When I first got it working everything was gpt-5.4 because that's what I had set up. Worked fine, bill was scary. Roughly $290 the first week processing about 1,200 companies. Wouldn't scale to the volume our sales person actually wants (closer to 5k/week).
Looked at the logs more carefully and the bill breakdown surprised me. About 75% of LLM calls were what I'd call "router" calls. Given the current state, the available tools, and the last tool result, pick the next action. These calls have a tiny output (one tool name plus a JSON arg blob) and don't really need 5.4-level reasoning. They just need to be cheap, fast, and barely smart enough to not pick stupid tools.
The remaining 25% were "synthesis" calls. Summarize this scraped page. Draft this paragraph. Reason about whether the evidence actually matches our ICP. Those benefit from a real model.
Swapped the architecture so routing uses GPT-OSS 120B on an OpenAI-compatible endpoint (I'm on GMI Cloud, a couple of other hosts price it similarly), synthesis stays on gpt-5.4. SDK doesn't care, you just pass a different base_url and model string depending on the call site.

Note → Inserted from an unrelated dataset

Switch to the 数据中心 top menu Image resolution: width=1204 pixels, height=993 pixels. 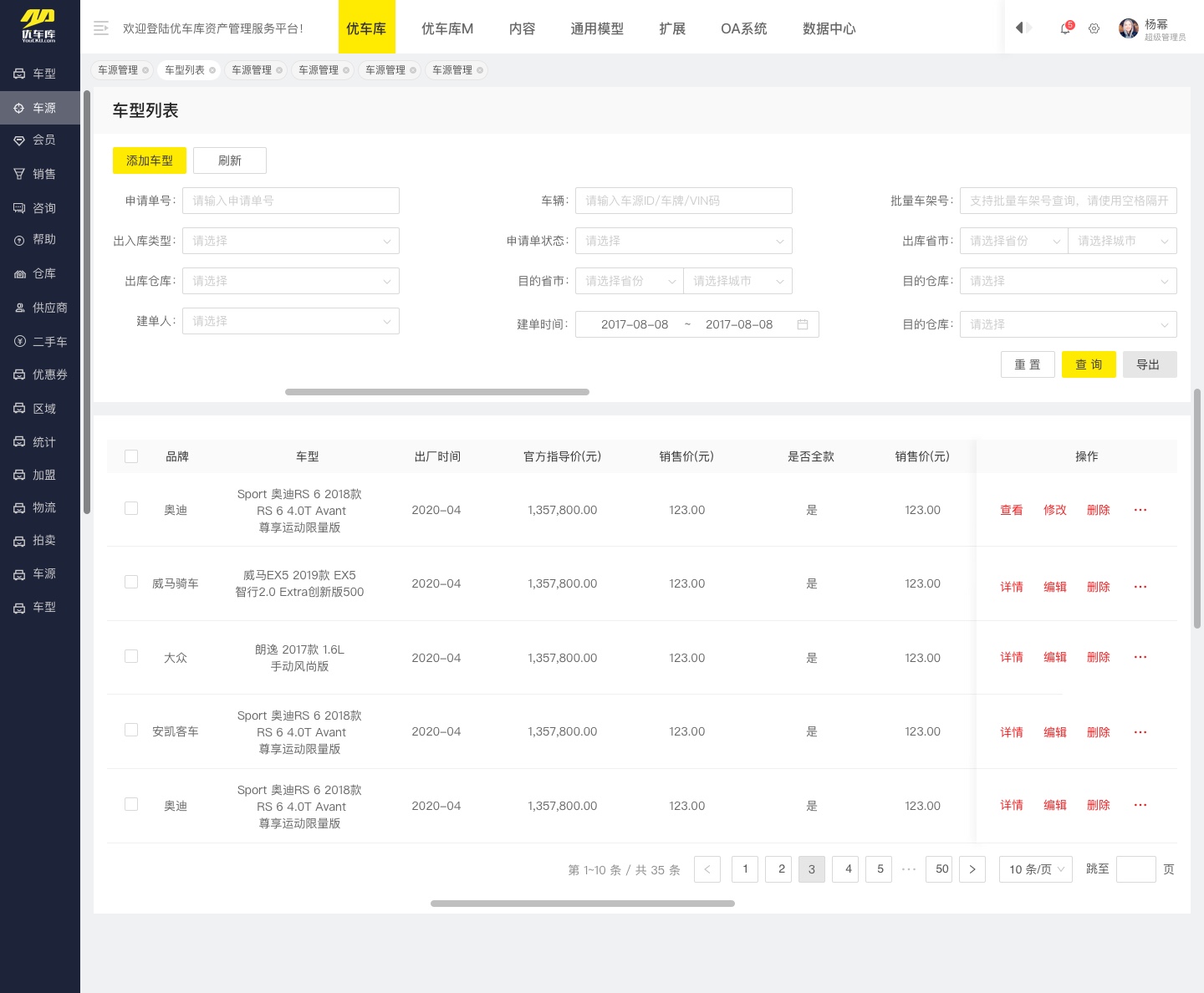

Numbers from this week processing about 1,400 companies: total around $65. So roughly 78% reduction at slightly higher throughput. Quality on the final outputs feels the same to our sales person. We ran 50 companies through both stacks side by side before fully switching to validate.

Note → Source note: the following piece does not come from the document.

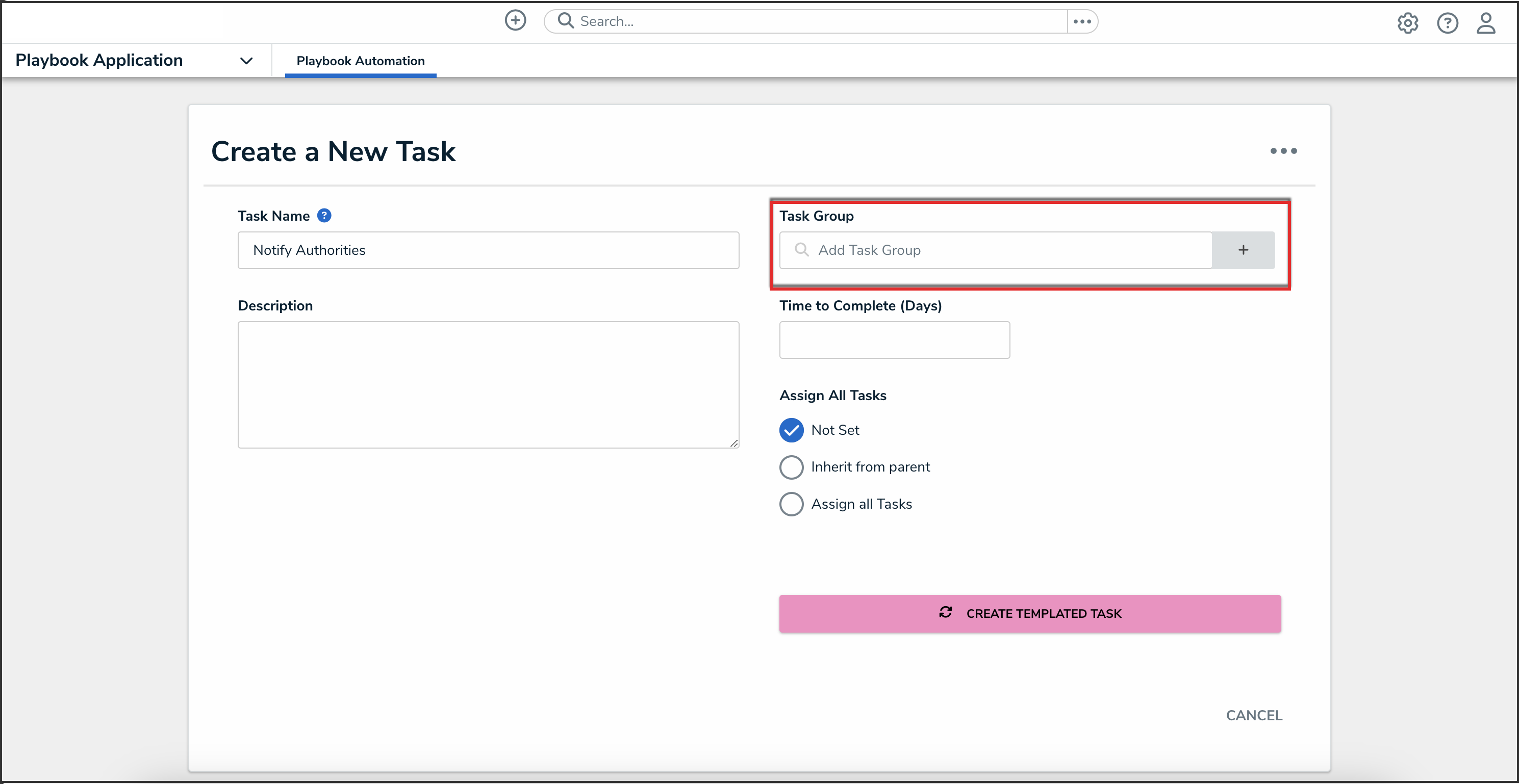Open the form's three-dot more menu
Image resolution: width=1519 pixels, height=784 pixels.
point(1283,151)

A few things I had to fix:
GPT-OSS 120B's tool calling JSON is mostly clean but occasionally leaves a trailing comma. Wrapped the parse in a sanitizer.

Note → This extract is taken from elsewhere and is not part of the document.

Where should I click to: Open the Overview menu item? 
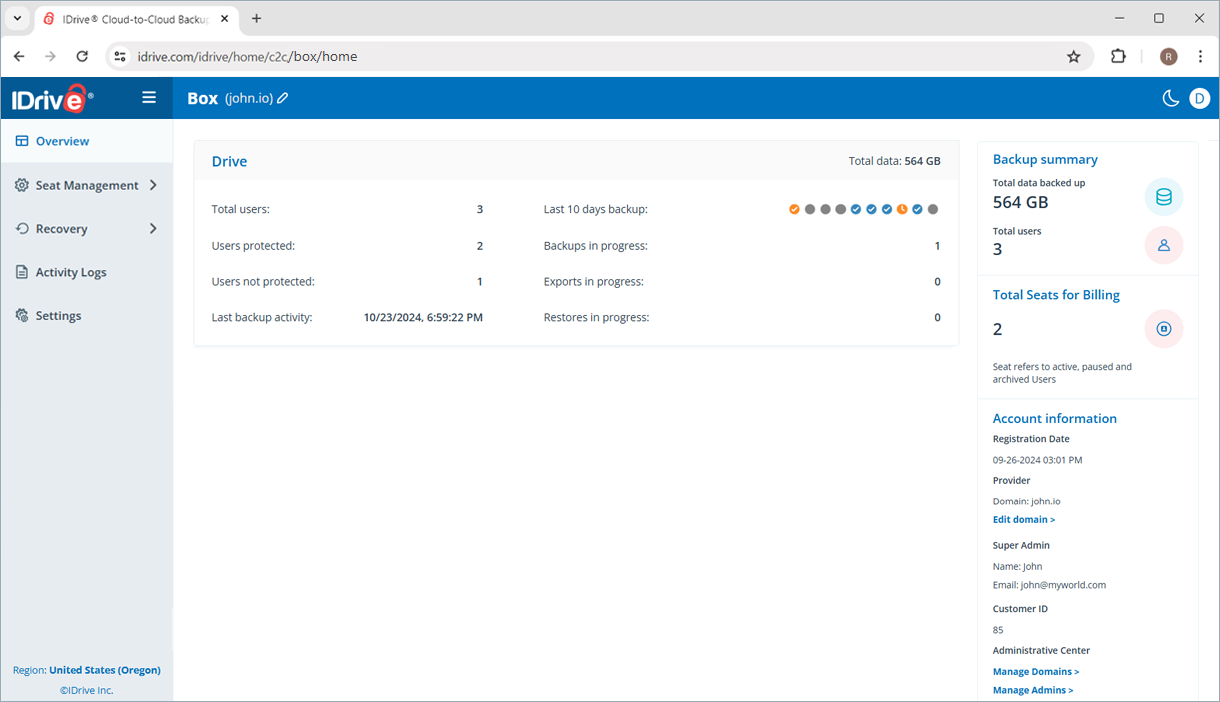tap(62, 142)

Default max_tokens was 4096 and the model was happy to fill the reasoning channel even when I just wanted a tool pick. Dropped routing calls to 256 and tightened the prompt.
Per-call latency on routing is maybe 100-200ms slower than 5.4 on average, but throughput is fine because routing isn't on the user-facing critical path.
If most of your agent calls are tool-pick decisions rather than synthesis, this split is probably the biggest single win available. Pulling them apart took us from "we can't scale this" to "it scales fine" without changing anything else.
The thing I'm still figuring out is whether GPT-OSS 120B is actually the right size for the routing job or whether I could push down to a 30-something B model and save more. Quality might tank with more tools registered, haven't actually tested yet.